A remake of a 2008 French film with the same title, BLACK BUTTERFLY was set to roll in 2011 with Nicolas Cage starring and Rod Lurie (THE CONTENDER) producing, but the project fell apart during pre-production. Director Brian Goodman, an actor whose only previous credit behind the camera was the little-seen 2008 crime drama WHAT DOESN'T KILL YOU, remained attached, and by the time filming began, Cage was replaced by Antonio Banderas, and the film was now a Spanish co-production, shot in Italy with a mostly Italian crew (Mario Bava's grandson Roy Bava served as assistant director), and set in an isolated area of Colorado. Banderas is Paul, a washed-up novelist once anointed the Next Big Thing, but now in his fourth year of writer's block, drinking heavily, feeling sorry for himself after his wife left him, and holed up in a remote cabin failing to deliver an overdue film script that he hasn't even started writing. He's trying to sell his cabin out of financial necessity, and his real estate agent Laura (Piper Perabo) has yet to find any takers. After a road rage incident with a belligerent trucker continues at the local diner, Paul's ass is saved by Jack (Jonathan Rhys Meyers), a glowering drifter looking for a place to stay.

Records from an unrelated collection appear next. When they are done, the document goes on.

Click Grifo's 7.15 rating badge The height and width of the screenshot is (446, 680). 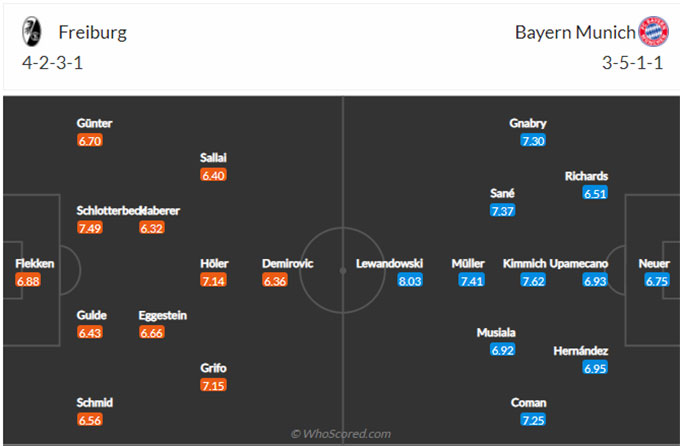pyautogui.click(x=213, y=385)
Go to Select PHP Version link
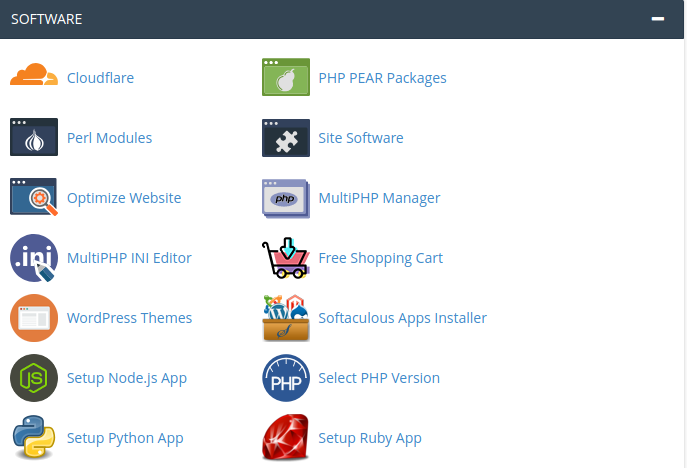Screen dimensions: 687x468 pyautogui.click(x=379, y=378)

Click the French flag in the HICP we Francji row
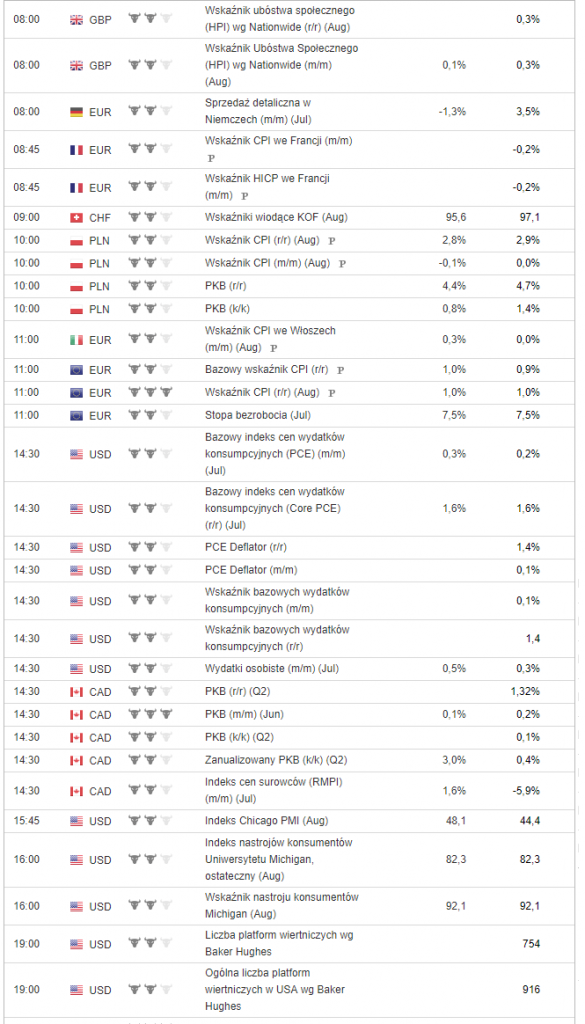coord(76,187)
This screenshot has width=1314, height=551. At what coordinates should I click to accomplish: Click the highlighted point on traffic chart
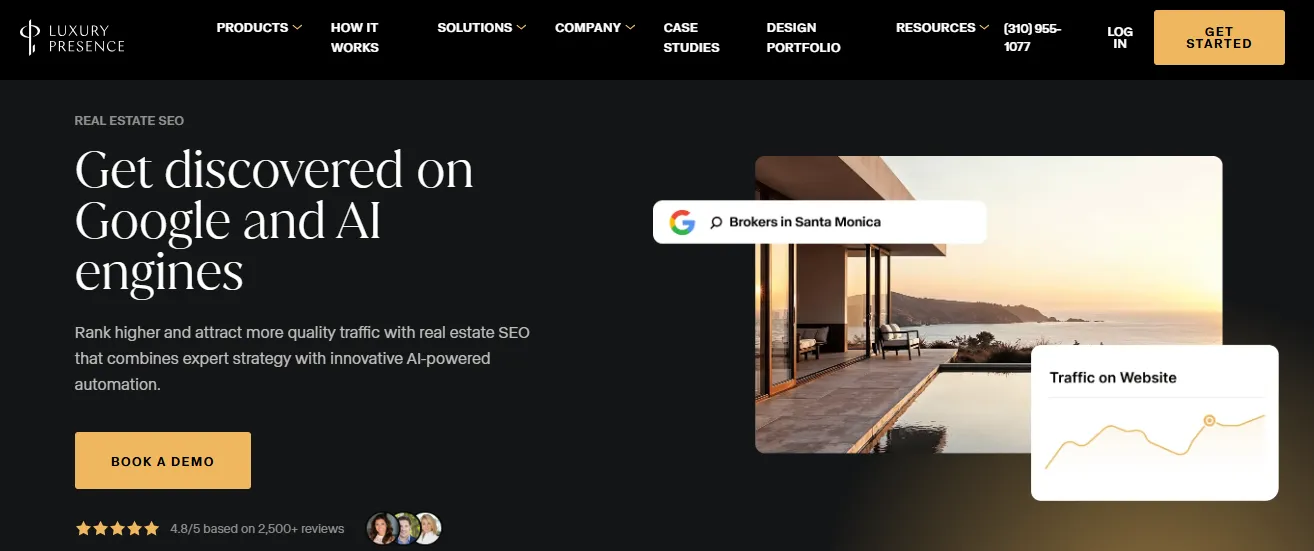[x=1209, y=420]
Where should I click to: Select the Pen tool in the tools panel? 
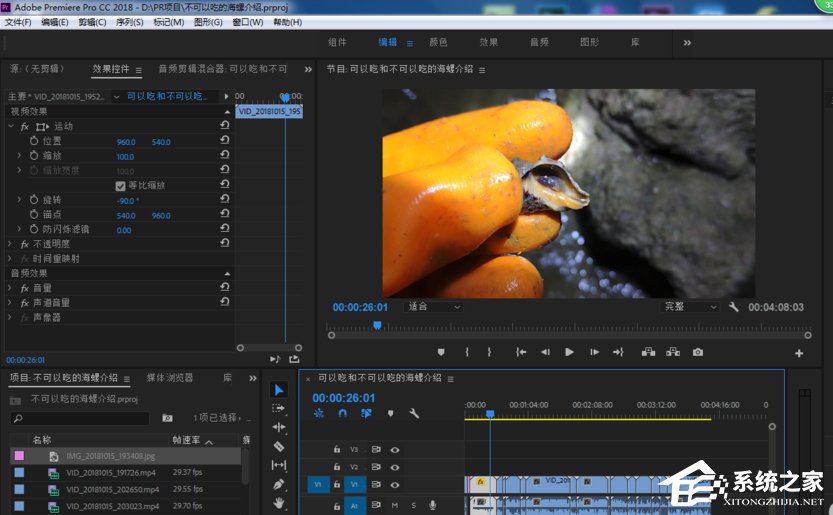point(279,484)
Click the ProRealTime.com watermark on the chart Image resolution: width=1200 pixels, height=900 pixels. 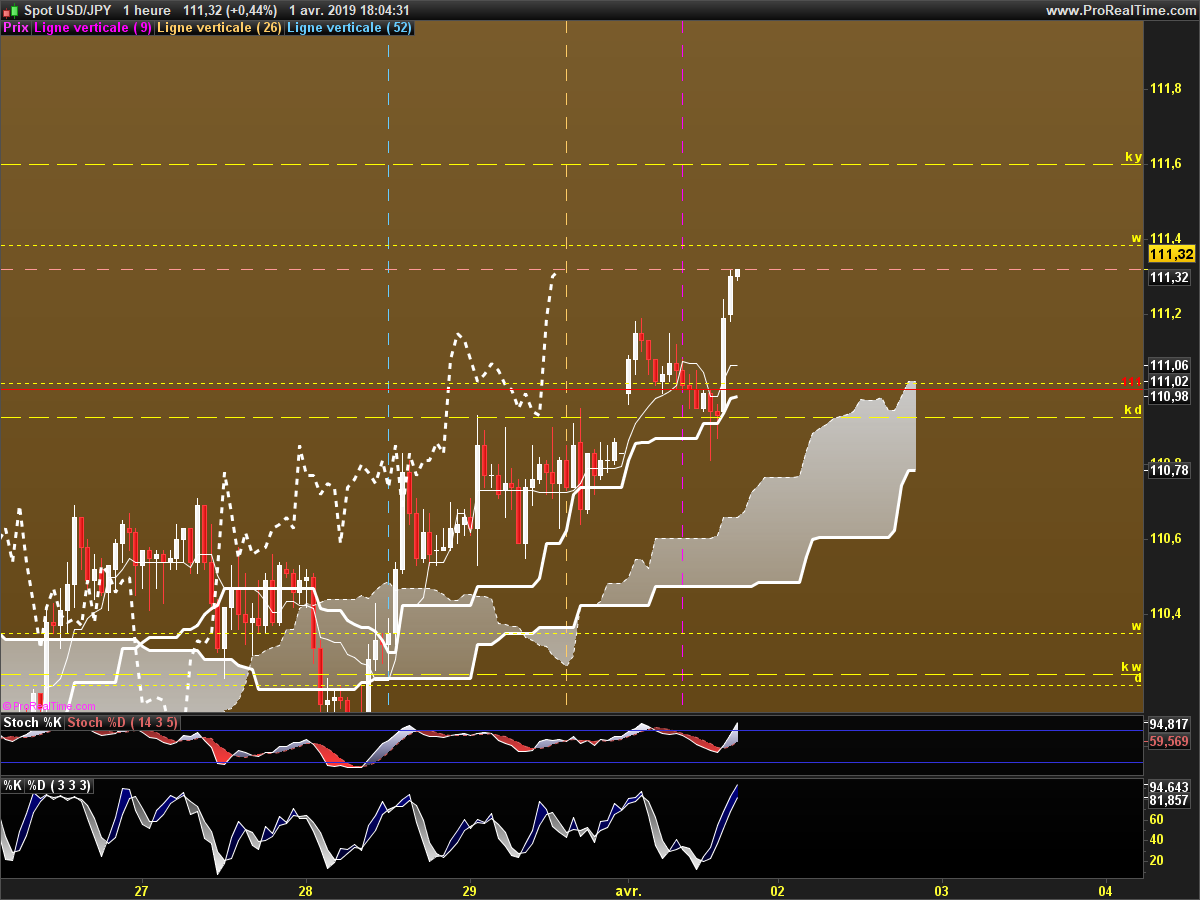[50, 706]
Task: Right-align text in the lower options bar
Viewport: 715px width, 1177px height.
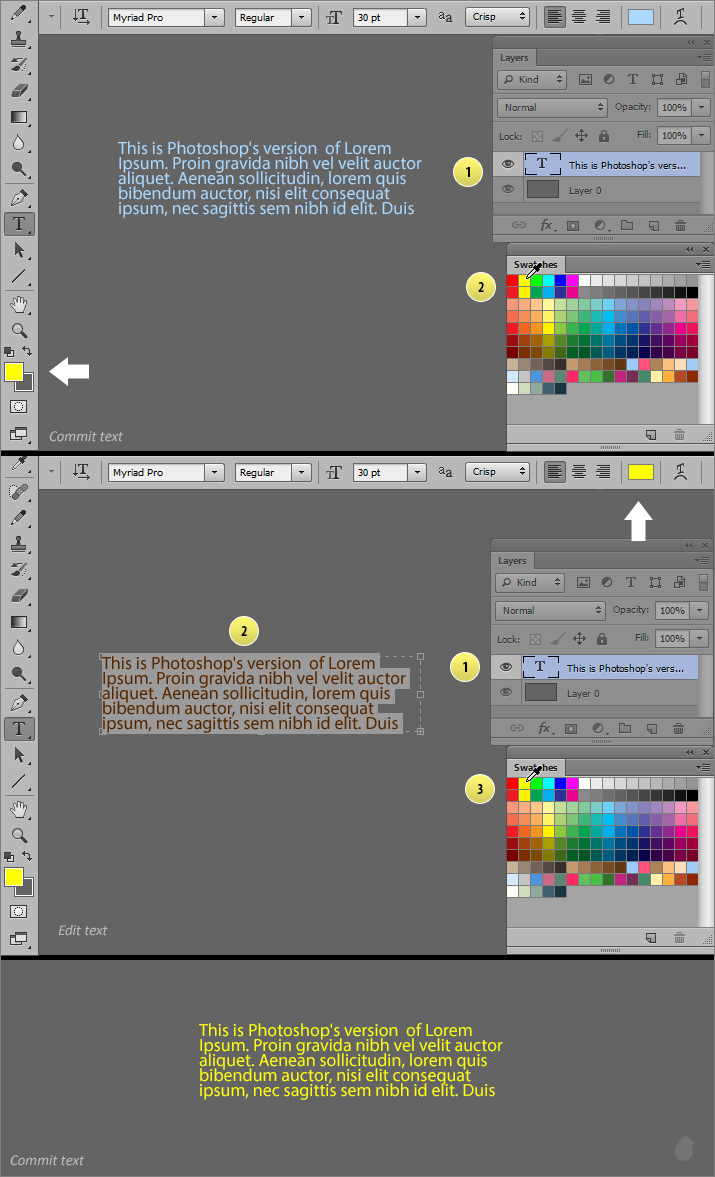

Out of gratitude, Paul offers Jack his guest room for the night, but Jack decides to stick around, doing some much-needed handyman work around the cabin and showing an intense interest in getting Paul off the bottle and writing again. Jack's demeanor gets more threatening and controlling and Paul, and eventually Laura, find themselves being held captive by the deranged Jack, who Paul is now convinced is a serial killer responsible for a string of murders in the region that date back several years.





BLACK BUTTERFLY is merely dull and nonsensical for most of its duration, with all the talk about writing, plot, and characters threatening to spill over into a trite exercise in meta storytelling. It doesn't even do anything interesting with the unexpected casting of legendary cult director Abel Ferrara (KING OF NEW YORK, BAD LIEUTENANT) as the manager of the town's tiny carryout, and anyone else would've asked Paul to leave after the first night, but then there'd be no movie. A third act twist requires some significant suspension of disbelief but livens things up in a vaguely giallo-like way portended by the title (I was briefly reminded of AMUCK and Dario Argento's TENEBRE as things started to fall into place), putting things in a different perspective and making it appear that the film is well on its way to maybe not quite completely redeeming itself but at least finishing big in a way that makes it a reasonably entertaining time-killer. But then Goodman and writers Marc Frydman (Lurie's longtime producing partner) and Justin Stanley shit the bed by adding one last twist that represents arguably the hoariest of all thriller genre cliches, one so ancient and played out that it almost qualifies as some kind of sick practical joke that it's being used seriously in 2017. Really, guys? That's how you decided to wrap this up? It couldn't be any more infuriating if Goodman, Frydman, and Stanley appeared on camera and said "You just watched this for 90 minutes. Dumbass." (R, 93 mins)



WILSON
(US - 2017)



Adapted by Daniel Clowes from his 2010 graphic novel of the same name, WILSON doesn't continue the success of two previous big screen Clowes adaptations, 2001's GHOST WORLD and 2006's ART SCHOOL CONFIDENTIAL. Both directed by Zwigoff, GHOST WORLD and ART SCHOOL CONFIDENTIAL succeeded where WILSON fails. That's probably not the fault of WILSON director Craig Johnson (THE SKELETON TWINS), but rather from Clowes watering down his own source material and not having the right person in the lead. Woody Harrelson is one of our finest actors, but he's all wrong as Wilson, taking the kind of grumpy misanthrope that's similar to Steve Buscemi's Seymour in GHOST WORLD and the kind of character that was owned by Paul Giamatti a decade or so ago in AMERICAN SPLENDOR and SIDEWAYS, but playing it as an inconsistent mixture of Asperger's and unbalanced psycho.  A bitter curmudgeon whose only friend is his Miniature Schnauzer Pepper, Wilson is the kind of guy who rails against everything that's wrong in the world, smugly spouting off about all of the world's ills without provocation. He's the kind of guy who will sit down next to someone on an otherwise empty bus or invite himself to share a table with someone in an empty coffee shop and make pushy small talk. There will be five available urinals and he'll take the one right next to the one being used and strike up a conversation, of course excusing himself with "Nice cock, by the way." Wilson is supposed to be an fearless guy who doesn't play by society's norms and conventions but he's really just an abrasive, irredeemable prick, and when Harrelson plays him cackling and with wild eyes, you realize how much this needs a Buscemi or a Giamatti, or maybe even a Kevin Spacey to really convey the tone of Clowes' work. You'll want to get away from this movie the same way everyone else tries to back away from Wilson.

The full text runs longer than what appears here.